RadioShack Corp. filed a bankruptcy liquidation plan explaining how the remaining assets of the once-iconic consumer-electronics retailer will be distributed.
The plan follows the sale of about 1,700 of the Fort Worth, Texas-based chain’s stores -- as well as the rights to its name -- to Standard General LP. The hedge fund plans to run the locations under a co-branding arrangement with Sprint Corp.
In addition to buying the stores for about $145.5 million, Standard General purchased data on about 67 million customers in a $26.2 million deal for assets including the RadioShack name.
The plan filed Friday in Delaware bankruptcy court doesn’t include specific distribution amounts. General unsecured creditors and other claimholders will get a pro rata share of the assets remaining in a liquidating trust. Some holders may get additional distributions.

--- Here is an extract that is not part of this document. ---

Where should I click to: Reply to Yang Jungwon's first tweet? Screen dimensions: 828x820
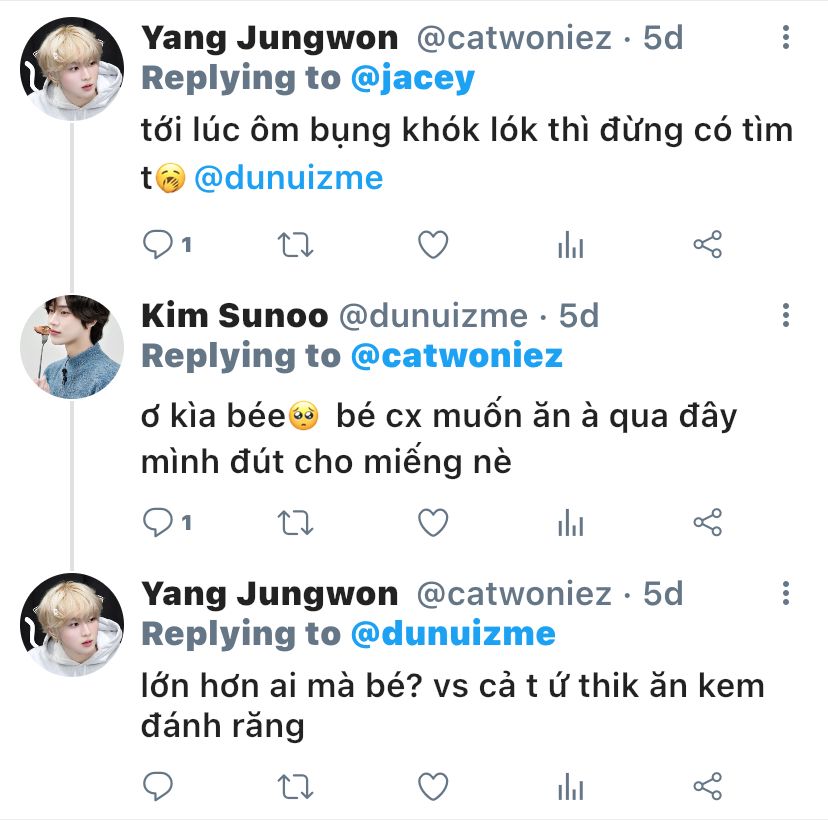[x=160, y=244]
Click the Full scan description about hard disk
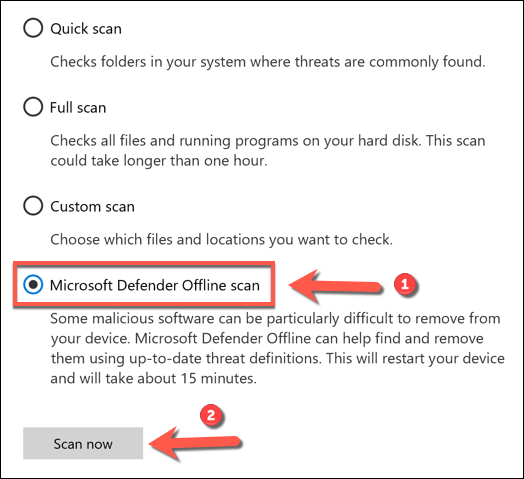524x479 pixels. [x=268, y=151]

Holders of “dark store” claims will receive cash equal to 75 percent of the amount of their claim, unless they agree to less favorable treatment.
Dark stores are locations that RadioShack stopped operating on or after its Feb. 15 bankruptcy filing and whose contracts and unexpired leases were rejected by the company effective during February.
A trust will be formed to liquidate causes of action, resolve disputed claims, sell any remaining assets and property, and make distributions to creditors.
Under the proposed plan, gift-card holders get 60 days from the effective date of the plan to file claims.
A June 16 hearing has been set for approval of the sale of property in Hagerstown, Maryland, for $11.4 million and properties in Fort Worth and Woodland, California, for $39.3 million.
A hearing to seek approval of the disclosure statement, which explains the plan to creditors, is set for June 25 in Delaware bankruptcy court.
The case is In re RadioShack Corp., 15-bk-10197, U.S. Bankruptcy Court, District of Delaware (Wilmington).